Aku langsung memeluk Bambang, begitu pria itu kembali dari rumah sakit. Ia dibawa pulang oleh keluarganya begitu dokter mengizinkan. Karena akan lebih mudah untuk merawat pria itu jika ia di rumah.
"Untung kamu nggak mati!" rengekku.
"Tenang, Mel! Nyawa gue ada sembilan!" gurau Bambang.
Entah mengapa, gurauannya itu sama sekali tidak terdengar lucu bagiku.
"Nggak lucu banget, tahu!" omelku.
Aku dan Bambang saling melemparkan tatapan dalam yang penuh arti.

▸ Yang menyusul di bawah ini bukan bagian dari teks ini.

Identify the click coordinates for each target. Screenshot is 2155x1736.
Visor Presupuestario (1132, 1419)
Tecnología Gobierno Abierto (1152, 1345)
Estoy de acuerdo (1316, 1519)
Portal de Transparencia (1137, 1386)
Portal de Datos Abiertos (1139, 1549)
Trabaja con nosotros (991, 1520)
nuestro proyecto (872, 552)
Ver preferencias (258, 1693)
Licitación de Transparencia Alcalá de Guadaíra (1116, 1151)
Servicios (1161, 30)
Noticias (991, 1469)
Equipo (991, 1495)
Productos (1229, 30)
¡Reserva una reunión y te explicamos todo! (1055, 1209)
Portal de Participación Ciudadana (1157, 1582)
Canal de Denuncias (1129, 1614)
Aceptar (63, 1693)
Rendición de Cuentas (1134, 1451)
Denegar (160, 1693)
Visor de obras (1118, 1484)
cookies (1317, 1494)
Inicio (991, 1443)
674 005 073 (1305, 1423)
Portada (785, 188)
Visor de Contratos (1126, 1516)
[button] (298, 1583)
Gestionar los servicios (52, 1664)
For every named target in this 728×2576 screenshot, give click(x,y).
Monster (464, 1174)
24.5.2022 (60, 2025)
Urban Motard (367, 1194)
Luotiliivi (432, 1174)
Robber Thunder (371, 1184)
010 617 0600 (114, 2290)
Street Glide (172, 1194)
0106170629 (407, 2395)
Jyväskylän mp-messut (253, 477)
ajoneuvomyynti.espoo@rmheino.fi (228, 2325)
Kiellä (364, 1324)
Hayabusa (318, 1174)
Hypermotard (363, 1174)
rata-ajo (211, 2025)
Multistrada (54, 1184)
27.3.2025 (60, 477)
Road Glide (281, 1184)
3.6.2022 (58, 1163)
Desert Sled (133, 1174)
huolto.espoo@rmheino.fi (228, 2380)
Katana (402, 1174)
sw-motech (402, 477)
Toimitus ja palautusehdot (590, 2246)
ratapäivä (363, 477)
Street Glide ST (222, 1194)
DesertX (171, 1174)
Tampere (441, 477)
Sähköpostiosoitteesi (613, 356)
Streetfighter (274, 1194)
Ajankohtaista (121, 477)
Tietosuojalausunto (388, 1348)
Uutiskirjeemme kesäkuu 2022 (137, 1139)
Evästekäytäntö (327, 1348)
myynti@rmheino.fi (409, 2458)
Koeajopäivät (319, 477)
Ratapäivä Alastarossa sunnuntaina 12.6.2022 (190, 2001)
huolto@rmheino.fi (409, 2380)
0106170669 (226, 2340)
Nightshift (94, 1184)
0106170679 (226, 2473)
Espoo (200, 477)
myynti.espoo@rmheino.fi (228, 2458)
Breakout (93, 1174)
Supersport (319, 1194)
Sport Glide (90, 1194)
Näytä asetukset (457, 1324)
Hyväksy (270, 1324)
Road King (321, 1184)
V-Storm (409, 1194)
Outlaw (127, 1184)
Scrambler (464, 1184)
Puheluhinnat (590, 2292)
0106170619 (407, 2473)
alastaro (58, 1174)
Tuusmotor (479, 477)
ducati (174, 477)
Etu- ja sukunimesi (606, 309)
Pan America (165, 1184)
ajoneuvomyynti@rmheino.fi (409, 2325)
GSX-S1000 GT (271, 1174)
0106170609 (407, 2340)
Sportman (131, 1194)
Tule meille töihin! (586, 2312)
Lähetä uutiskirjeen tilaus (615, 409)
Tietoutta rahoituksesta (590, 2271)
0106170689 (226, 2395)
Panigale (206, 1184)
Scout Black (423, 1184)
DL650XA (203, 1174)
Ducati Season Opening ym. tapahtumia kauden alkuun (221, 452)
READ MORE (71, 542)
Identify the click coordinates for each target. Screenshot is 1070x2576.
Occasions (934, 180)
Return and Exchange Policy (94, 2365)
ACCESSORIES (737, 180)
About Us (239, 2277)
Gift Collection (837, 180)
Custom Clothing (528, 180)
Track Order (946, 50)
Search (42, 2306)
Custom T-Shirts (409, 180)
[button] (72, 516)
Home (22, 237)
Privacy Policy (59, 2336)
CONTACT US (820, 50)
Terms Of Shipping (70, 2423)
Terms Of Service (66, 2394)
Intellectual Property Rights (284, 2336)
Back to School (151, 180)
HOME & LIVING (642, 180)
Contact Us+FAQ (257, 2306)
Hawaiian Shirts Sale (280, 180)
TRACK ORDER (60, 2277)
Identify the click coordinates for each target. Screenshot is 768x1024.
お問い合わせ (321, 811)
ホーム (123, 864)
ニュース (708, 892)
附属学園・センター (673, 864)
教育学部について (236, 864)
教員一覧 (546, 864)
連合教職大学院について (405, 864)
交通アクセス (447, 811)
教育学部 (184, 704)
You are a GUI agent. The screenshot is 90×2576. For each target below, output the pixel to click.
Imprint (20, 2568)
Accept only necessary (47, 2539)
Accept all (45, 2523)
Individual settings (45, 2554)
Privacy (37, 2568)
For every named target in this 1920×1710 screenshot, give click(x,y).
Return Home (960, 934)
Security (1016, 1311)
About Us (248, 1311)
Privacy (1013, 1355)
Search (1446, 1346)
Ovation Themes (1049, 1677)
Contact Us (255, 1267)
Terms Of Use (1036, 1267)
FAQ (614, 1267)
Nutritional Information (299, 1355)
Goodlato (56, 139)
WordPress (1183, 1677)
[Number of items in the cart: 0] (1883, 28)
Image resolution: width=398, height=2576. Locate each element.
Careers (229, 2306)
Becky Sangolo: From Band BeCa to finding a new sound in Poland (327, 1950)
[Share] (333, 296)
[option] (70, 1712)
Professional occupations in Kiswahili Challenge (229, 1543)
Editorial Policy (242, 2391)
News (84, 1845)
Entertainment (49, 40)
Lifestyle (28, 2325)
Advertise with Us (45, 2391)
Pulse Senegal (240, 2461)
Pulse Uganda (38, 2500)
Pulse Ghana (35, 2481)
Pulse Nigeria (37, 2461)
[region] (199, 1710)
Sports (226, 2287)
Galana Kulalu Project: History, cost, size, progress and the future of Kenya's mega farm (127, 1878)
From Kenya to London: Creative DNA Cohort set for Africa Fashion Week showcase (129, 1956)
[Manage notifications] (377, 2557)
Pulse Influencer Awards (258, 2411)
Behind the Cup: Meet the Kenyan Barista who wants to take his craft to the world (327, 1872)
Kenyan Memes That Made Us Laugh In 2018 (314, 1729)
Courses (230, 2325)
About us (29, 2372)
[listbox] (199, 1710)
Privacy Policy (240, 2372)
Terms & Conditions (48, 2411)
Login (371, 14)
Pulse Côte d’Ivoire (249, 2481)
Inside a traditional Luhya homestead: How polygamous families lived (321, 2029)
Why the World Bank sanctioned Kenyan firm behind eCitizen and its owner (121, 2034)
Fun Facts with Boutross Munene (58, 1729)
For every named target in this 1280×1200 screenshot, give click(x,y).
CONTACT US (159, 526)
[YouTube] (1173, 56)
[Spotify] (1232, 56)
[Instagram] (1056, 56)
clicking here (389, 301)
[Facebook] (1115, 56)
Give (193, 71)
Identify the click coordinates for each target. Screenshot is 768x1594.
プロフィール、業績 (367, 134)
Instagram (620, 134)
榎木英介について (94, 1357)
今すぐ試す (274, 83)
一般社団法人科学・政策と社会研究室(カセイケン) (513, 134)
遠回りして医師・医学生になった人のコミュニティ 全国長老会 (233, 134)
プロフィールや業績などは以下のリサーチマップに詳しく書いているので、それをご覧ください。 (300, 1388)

"Ini semua bukan salah lo, jadi jangan konyol dengan menyalahkan diri sendiri!" ucap Bambang pada akhirnya.
Gotcha!
Dia memang selalu tahu apa yang kupikirkan.
"Jangan menghiburku! Orang jelas-jelas akar permasalahannya itu aku!"
"Nggak gitu, Melody! Ini keputusan kita buat ngirim mereka ke penjara. Jadi, kalau ada konsekuensi yang seperti ini, ya udah wajar!"
"Wajar gundulmu?! Kamu ini hampir mati lho, Mbang!"
"Ya gue belum ditakdirkan untuk mati gitu, Mel!"